#### Given text:
= = =

Two lengthy Court of Appeal judgments were given last week on 8 July 2025, providing authority on issues arising from the ‘leaseholder protections’ under Part 5 and Schedule 8 of the Building Safety Act 2022 (BSA 2022).
This blog focuses on a key aspect of those decisions, which is just how far some of the provisions have a retrospective effect.
In particular:
1) Can costs incurred/charged prior to 28 June 2022 be recovered under paragraph 9(1) of Schedule 8? The same principle would also apply under other paragraphs of Schedule 8 by the same reasoning: paragraphs 2 (where the developer or its associate is responsible for the defects), 3 (where the contribution condition is met), 4 (lower value leases) and 8 (for cladding remediation).
Paragraph 9(1) states:
“No service charge is payable under a qualifying lease in respect of legal or other professional services relating to the liability (or potential liability) of any person incurred as a result of a relevant defect.”; and
2) Can costs incurred/charged prior to 28 June 2022 be recovered through a remediation contribution order under section 124 of the BSA 2022?
Section 124 states:
“(1) The First-tier Tribunal may, on the application of an interested person, make a remediation contribution order in relation to a relevant building if it considers it just and equitable to do so.
(2) “Remediation contribution order”, in relation to a relevant building, means an order requiring a specified body corporate or partnership to make payments to a specified person, for the purpose of meeting costs incurred or to be incurred in remedying, or otherwise in connection with, relevant defects (or specified relevant defects) relating to the relevant building.”
The same judges sat in the Court of Appeal to hear the two cases, due to the relationship between the issues, although separate judgments in each case were given.
In Hippersley Point (see below for case reference), one of the grounds of appeal concerned the first issue above. By a majority (two to one), the Court held that paragraph 9(1) of Schedule 8 meant that, from 28 June 2022, no service charge is payable under a qualifying lease in respect of legal or other professional services relating to the liability (or potential liability) of any person incurred as a result of a relevant defect whether such services have been provided and billed for, or any service charge demanded or fallen due, before or after 28 June 2022.

= = =

#### Records provided:
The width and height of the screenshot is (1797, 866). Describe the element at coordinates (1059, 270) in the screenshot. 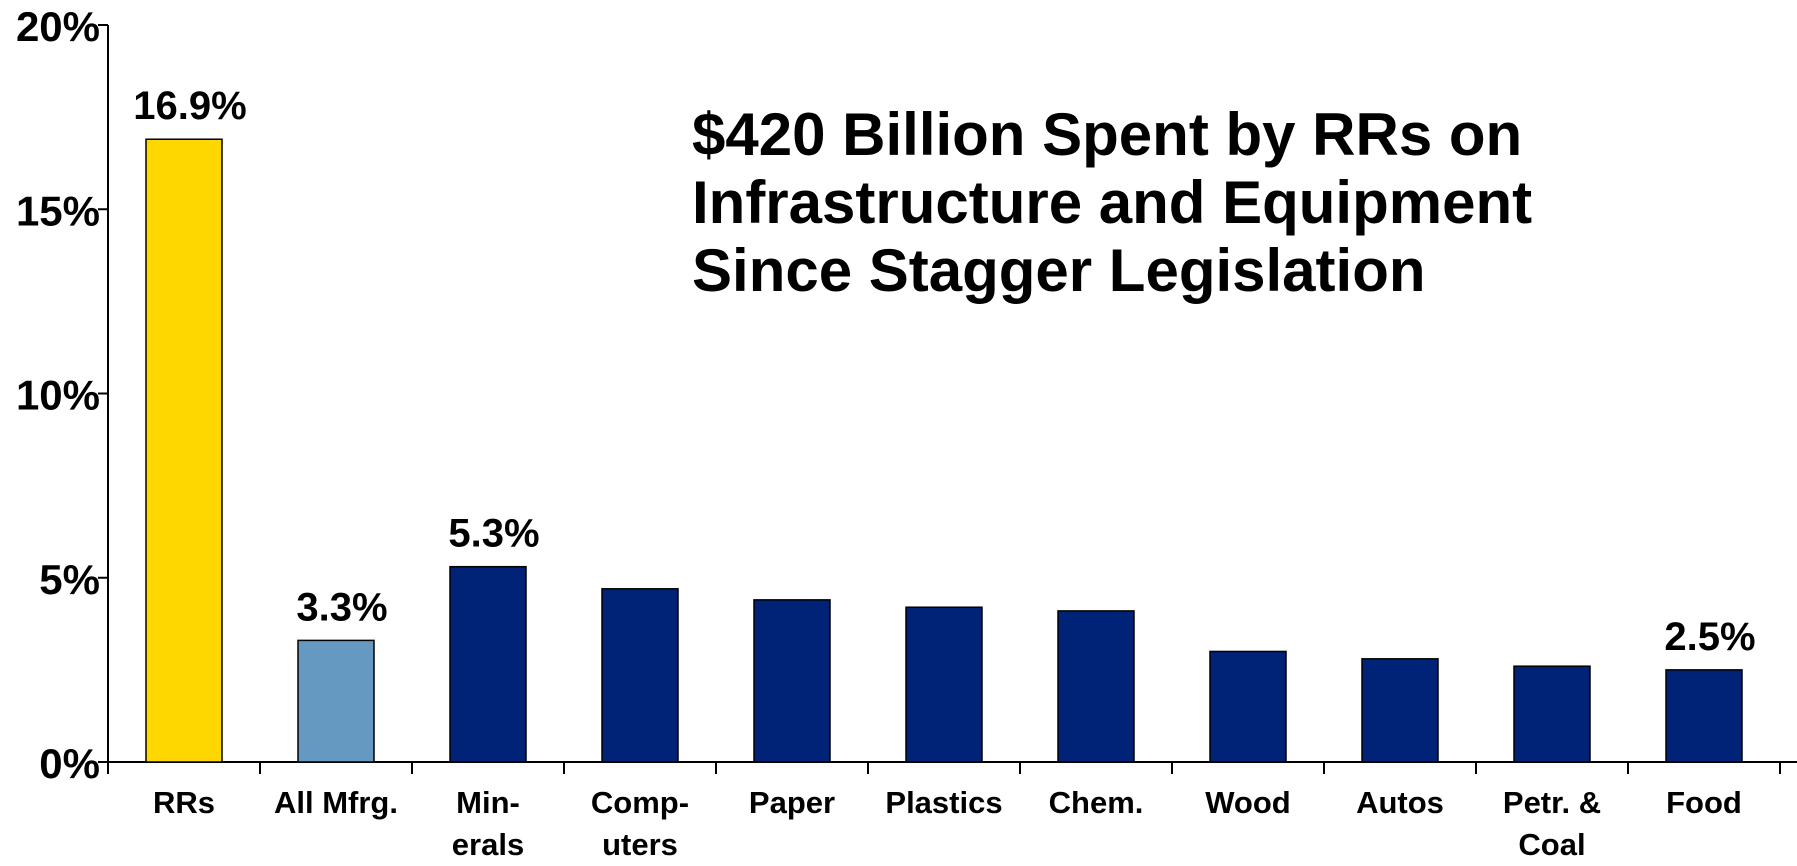

I see `chart-title-line: Since Stagger Legislation` at that location.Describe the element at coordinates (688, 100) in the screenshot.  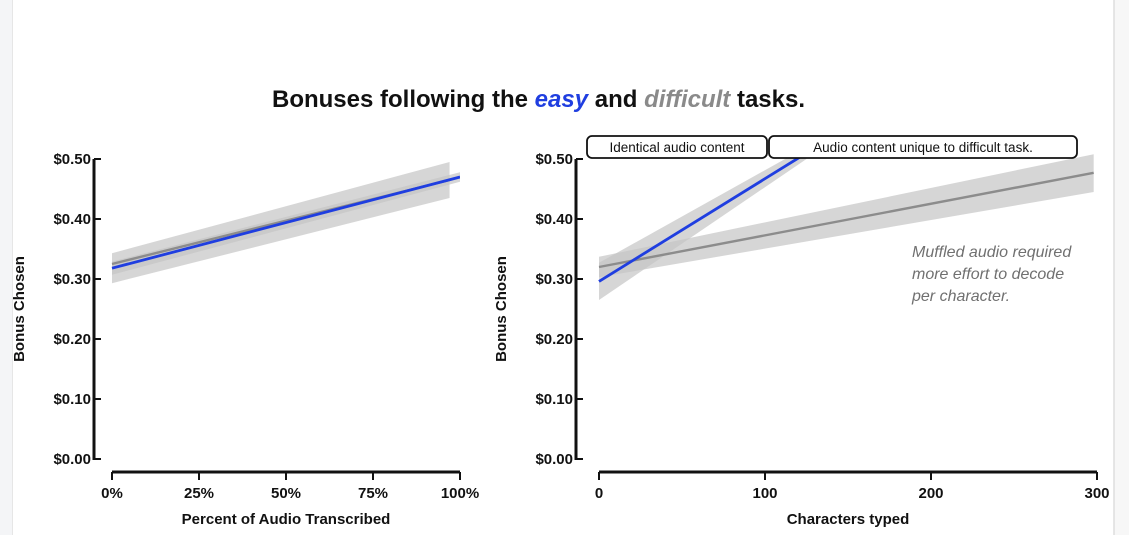
I see `title-difficult-word: difficult` at that location.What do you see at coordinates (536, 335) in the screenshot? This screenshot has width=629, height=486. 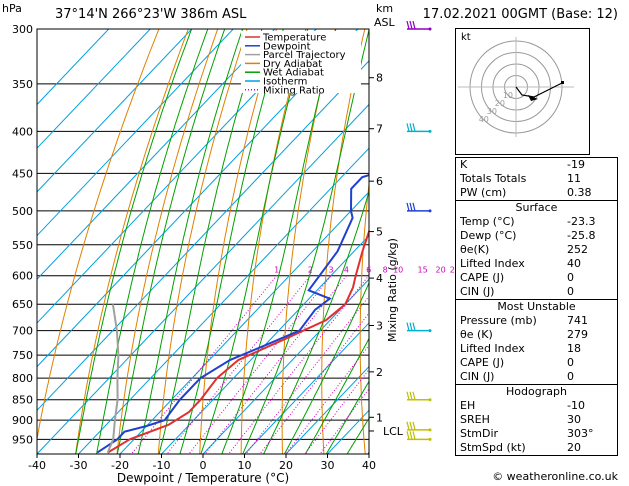 I see `most-unstable-row: θe (K) 279` at bounding box center [536, 335]. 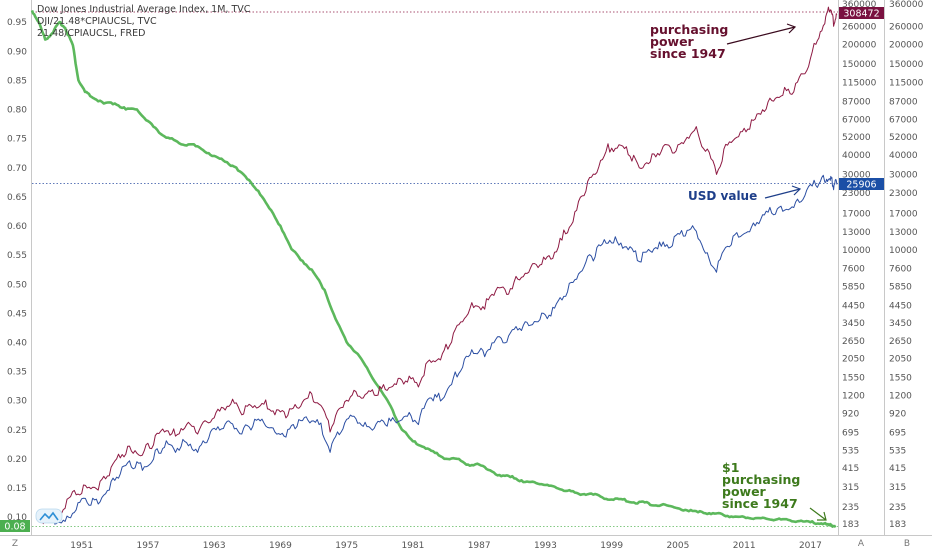 I want to click on y-left-tick-label: 0.60, so click(x=17, y=227).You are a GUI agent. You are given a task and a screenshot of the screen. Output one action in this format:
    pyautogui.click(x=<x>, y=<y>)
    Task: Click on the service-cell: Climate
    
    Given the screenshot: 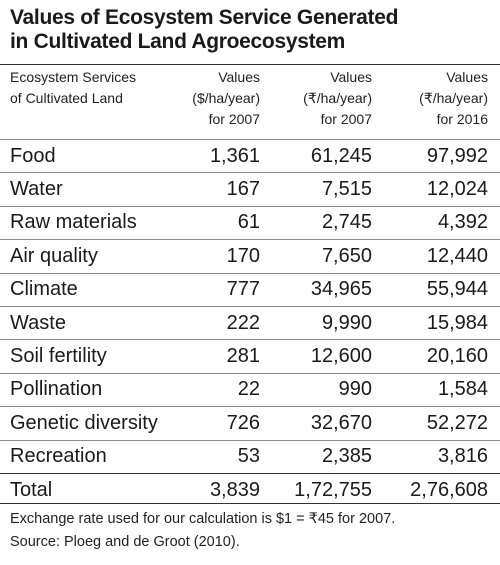 What is the action you would take?
    pyautogui.click(x=89, y=290)
    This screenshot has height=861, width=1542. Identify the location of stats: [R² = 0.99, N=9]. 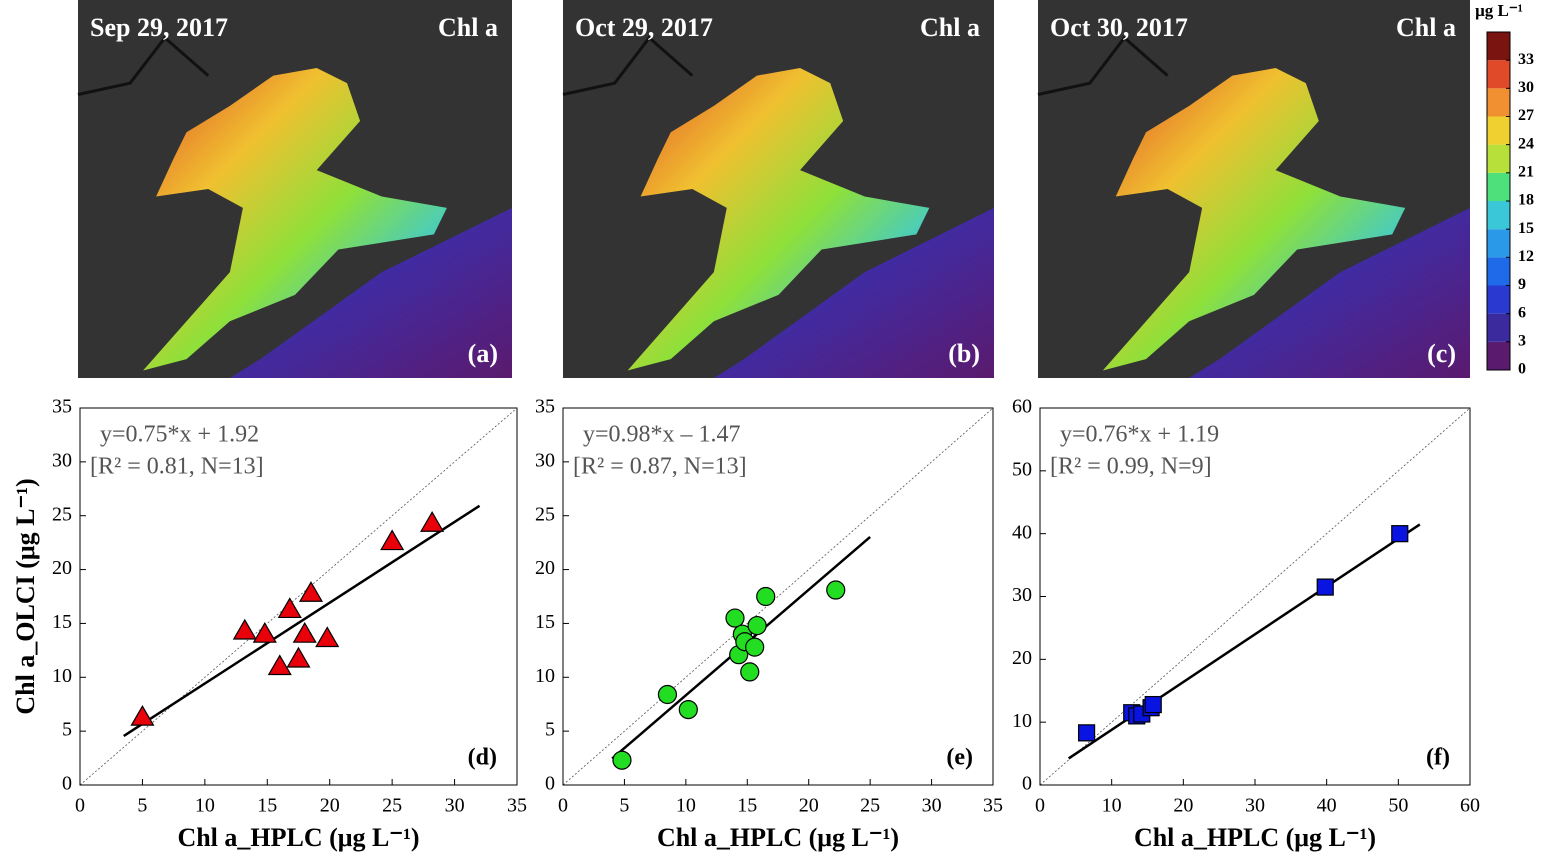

= = =

#### Explore the material:
a. In the blog post on the Building Safety Act judgments, reproduce word for word the passage that opens with the words containing "The same judges" and closes with "case were given.".
b. Carry on the blog post about the Court of Appeal's Building Safety Act rulings, starting right after its final sentence.

#### Responses:
a.
The same judges sat in the Court of Appeal to hear the two cases, due to the relationship between the issues, although separate judgments in each case were given.

b.
(A dissenting judgment was given arguing for an interpretation that, from 28 June 2022, no service charge is payable under a qualifying lease in respect of legal or other professional services relating to the liability (or potential liability) of any person incurred as a result of a relevant defect where the liability to pay for the legal or other professional services was incurred on or after 28 June 2022.)
The Triathlon appeal (see below for case reference) concerned the second issue above. Unanimously, the Court agreed that a remediation contribution order could be made in respect of costs incurred before section 124 of the BSA 2022 came into force on 28 June 2022.
Taken together, these judgments reveal a coherent scheme whereby:
- From 28 June 2022, when these parts of the BSA 2022 came into force, no service charge in respect of those matters set out in paragraphs 2, 3, 4, 8 and 9 will be payable. This is regardless of whether, before that date, costs have already been incurred by the landlord /managing agent, or service charges have already been demanded from the leaseholder or fallen due, but
- Service charges already paid by a leaseholder in respect of those matters set out in paragraphs 2, 3, 4, 8 and 9 could potentially be recovered from the landlord/managing agent by seeking a remediation contribution order. While the scope of such an order could stretch back as far as 30 years before the BSA 2022 was enacted, this would be subject to the ‘just and equitable’ test set out in section 124(1) in all the circumstances.
In each case, the judgments referred to the important judgment in the recent Supreme Court case of URS Corporation Ltd v BDW Trading Ltd [2025] UKSC 21, although the decision was not directly relevant to, and hence binding in, these two cases. Among other things, in the Supreme Court case, it was confirmed that section 135 of the BSA 2022 applies retrospectively to claims that are dependent on the Defective Premises Act 1972, including claims in negligence and for contribution.
The reasoning in the two cases explored the retrospectivity of the legislation in detail, taking into account past precedent (case law) in relation to the construction of the legislation. It also considered the wider purpose and scheme of Part 5 and Schedule 8, in the context of the Grenfell fire tragedy and the Government’s legislative response in the BSA 2022. This includes the ability of landlords/managing agents to pursue claims against those ultimately responsible for fire safety and structural safety defects, including through:
- The extended 30-year limitation period for claims under the Defective Premises Act 1972;
- New causes of action in relation to dangerous construction products;
- Building liability orders, which can cut through the ‘corporate veil’ to reach those with sufficient means who benefited from the original development, extending liability for building safety defects to a developer's associated companies; and
- Remediation contribution orders, which are also open to landlords/managing agents to apply, and which also reach through the ‘corporate veil’ to attach liability to those who are ‘associated with’ the developer, subject to the ‘just and equitable’ test in all the circumstances.
Given the significance of the points, it may be that an appeal to the Supreme Court is possible, particularly on the first point, given the dissenting judgment. But for now, the two Court of Appeal cases bring welcome clarity to this important question regarding costs that were charged to leaseholders prior to the BSA 2022 coming into force, building that bigger picture to see high- and medium-rise buildings ultimately made safe for residents.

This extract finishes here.